= 2025 FIVB Women's Volleyball World Championship Pool H =

Pool H is one of eight pools of the preliminary round of the 2025 FIVB Women's Volleyball World Championship. The pool consists of Japan as well as the defending champions Serbia, Ukraine, and Cameroon. Teams are playing one another in a round-robin, where the top two teams advancing to the final round.

It is currently taking place from 23 to 27 August 2025, with rest days on 24 and 26 August. Each matchday features two games, held at 17:00 and 20:30. As the seeded team, Japan would play all its matches at 17:00 instead of 20:30, as this time corresponds to prime time for live broadcasting in Japan, which is 2 hours ahead of Thailand.

==Teams==
The following four teams are competing in Pool H for the tournament, listed by their position in the pool.

| Position | Country | Confederation | Qualified as | Qualified on | Previous appearances |  |  | Previous best performance |
| Total | First | Last |
| H1 | Japan | AVC | 2023 Asian 3rd placers | 6 September 2023 | 17 | 1960 | 2022 | Champions (1962, 1967, 1974) |
| H2 | Serbia^{ab} | CEV | Defending champions | 15 October 2022 | 6 | 1978 | 2022 | Champions (2018, 2022) |
| H3 | Ukraine | CEV | 6th World ranked non-qualified team | 30 August 2024 | 1 | 1994 |  | 9th place (1994) |
| H4 | Cameroon | CAVB | 2023 African 3rd placers | 24 August 2023 | 4 | 2006 | 2022 | 21st place (2006, 2014, 2018) |

^{a}
^{b}

==World Rankings==
The following four teams are ranked in the FIVB World Rankings at the draw, the beginning and the final day of the tournament.

| Position | Country | FIVB World Rankings |  |  |
| Draw^{α} | Before^{β} | After^{γ} |
| H1 | Japan | 7 (325.18) | 5 (348.27) | 5 (346.26) |
| H2 | Serbia | 10 (280.42) | 9 (261.84) | 9 (261.31) |
| H3 | Ukraine | 18 (172.15) | 16 (192.10) | 16 (190.20) |
| H4 | Cameroon | 27 (135.69) | 44 (85.69) | 45 (76.72) |

^{α}
^{β}
^{γ}

==Standings==
The following four teams are ranked based on the pool standing procedure.

- The winners of Pool H will advance to play the runners-up of Pool A.
- The runners-up of Pool H will advance to play the winners of Pool A.
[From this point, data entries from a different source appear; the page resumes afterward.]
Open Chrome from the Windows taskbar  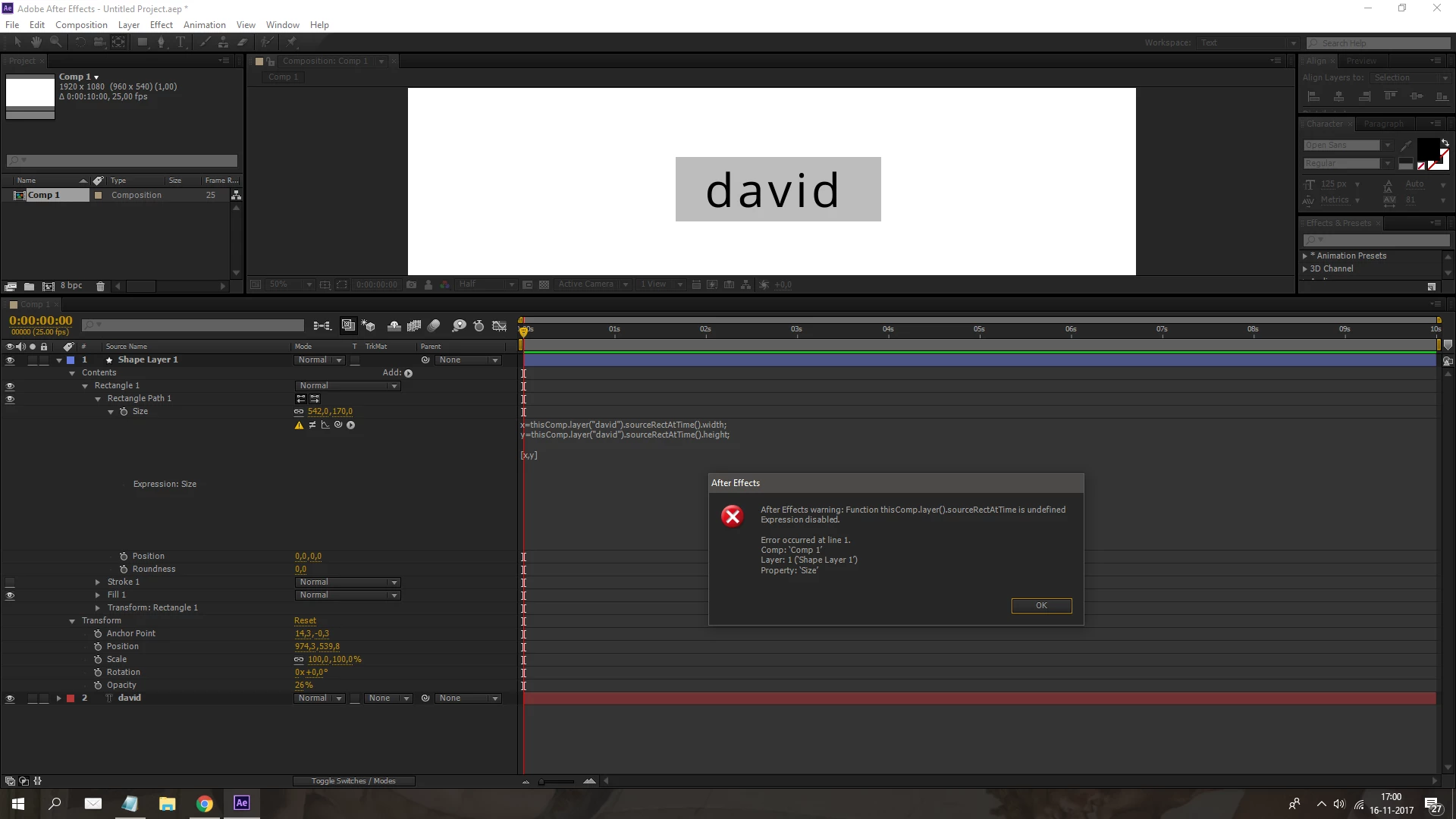[205, 804]
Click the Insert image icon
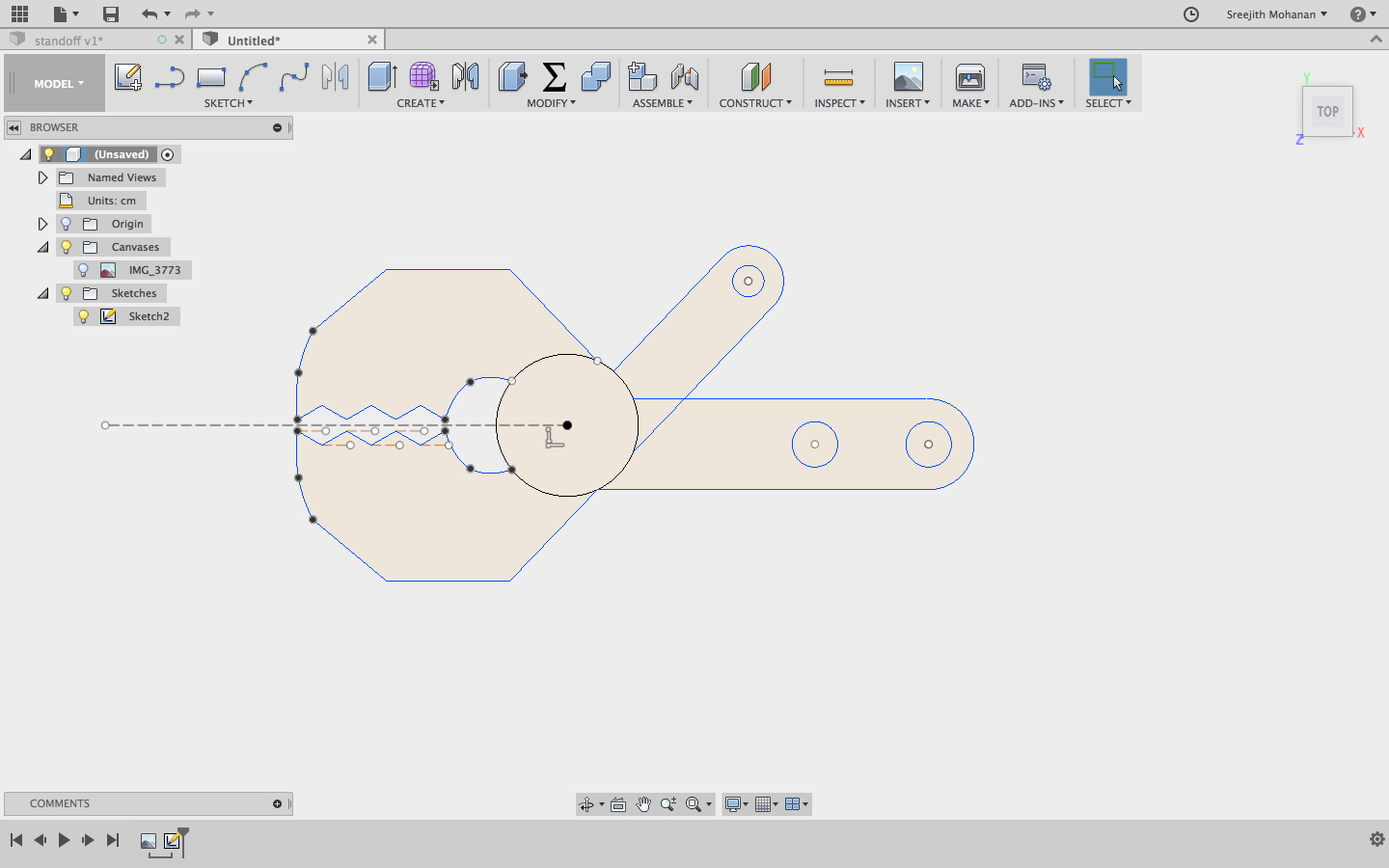 (908, 77)
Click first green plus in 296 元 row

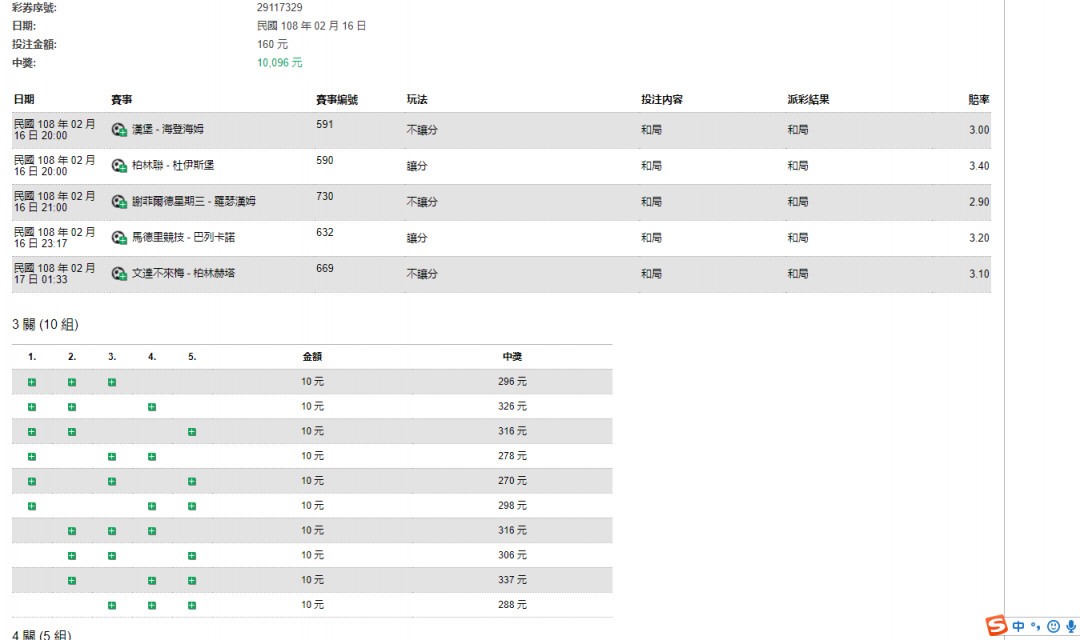click(32, 382)
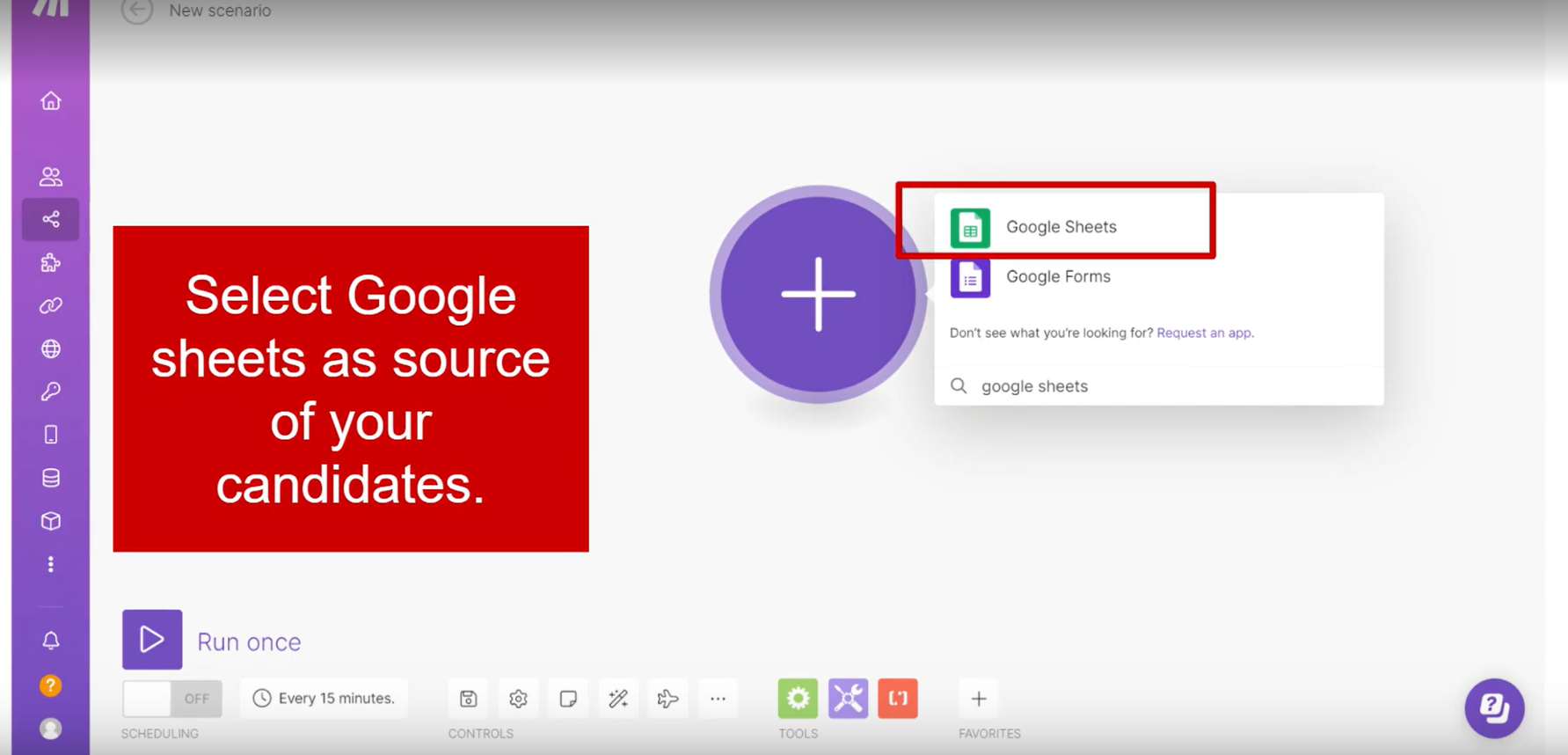Add a module with the big plus
This screenshot has width=1568, height=755.
coord(818,294)
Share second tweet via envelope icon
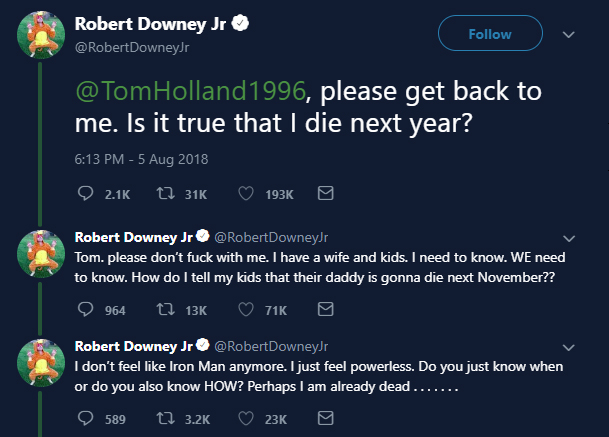 324,309
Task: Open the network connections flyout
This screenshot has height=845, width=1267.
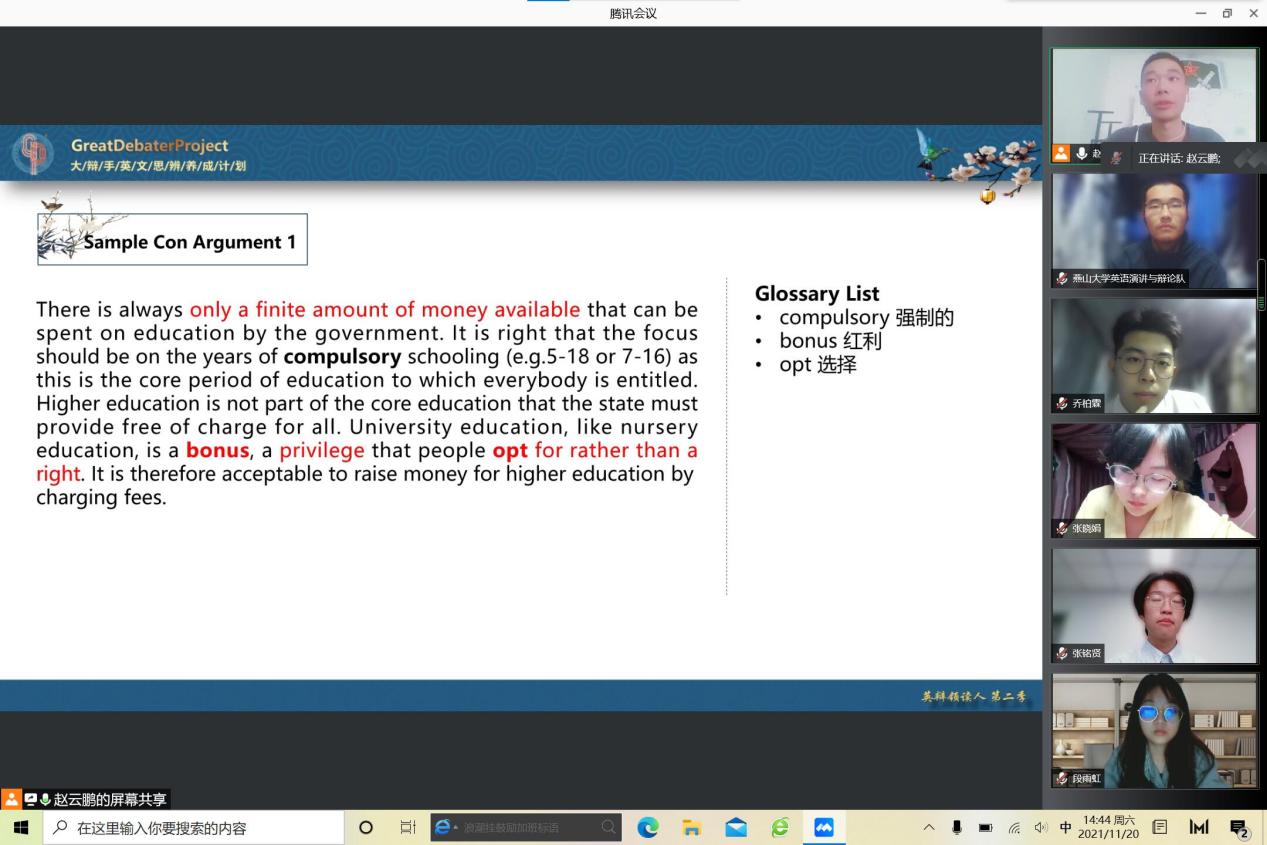Action: 1014,828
| Pos | Teamv; t; e; | Pld | W | L | Pts | SW | SL | SR | SPW | SPL | SPR | Qualification |
| 1 | Japan | 3 | 3 | 0 | 8 | 9 | 3 | 3.000 | 289 | 258 | 1.120 | Final round |
| 2 | Serbia | 3 | 2 | 1 | 6 | 7 | 3 | 2.333 | 244 | 205 | 1.190 |
| 3 | Ukraine | 3 | 1 | 2 | 4 | 5 | 6 | 0.833 | 239 | 244 | 0.980 |  |
| 4 | Cameroon | 3 | 0 | 3 | 0 | 0 | 9 | 0.000 | 160 | 225 | 0.711 |

==Matches==

The following six matches of Pool H will play at the Indoor Stadium Huamark, Bangkok.

===Japan vs Cameroon===
The teams recently faced each other in the 2019 FIVB Volleyball Women's World Cup, where Japan won 3–0. This is the second game between Japan and Cameroon in the World Championship with Japan winning in their first meeting in 2018.

===Serbia vs Ukraine===
The teams recently faced each other in the 2023 FIVB Volleyball Women's Olympic Qualification Tournaments, where Serbia won 3–0. This is the first game between Serbia and Ukraine in the World Championship.

===Japan vs Ukraine===
The teams recently faced each other in the 1996 Summer Olympics, where Japan won 3–0. This is the second game between Japan and Ukraine in the World Championship with Japan winning in their first meeting in 1994.

===Serbia vs Cameroon===
The teams recently faced each other in the 2019 FIVB Volleyball Women's World Cup, where Serbia won 3–0. This is the second game between Serbia and Cameroon in the World Championship with Serbia winning in their first meeting in 2014.

===Japan vs Serbia===
The teams recently faced each other in the 2025 FIVB Women's Volleyball Nations League, where Japan won 3–0. This is the fifth game between Japan and Serbia in the World Championship. Japan has won three of their previous meetings in 2006, 2010, and the second round of 2018, while Serbia won their fourth meeting in the third round of 2018.

===Ukraine vs Cameroon===
The teams have never met before. This is the first game between Ukraine and Cameroon in any tournament, including the World Championship.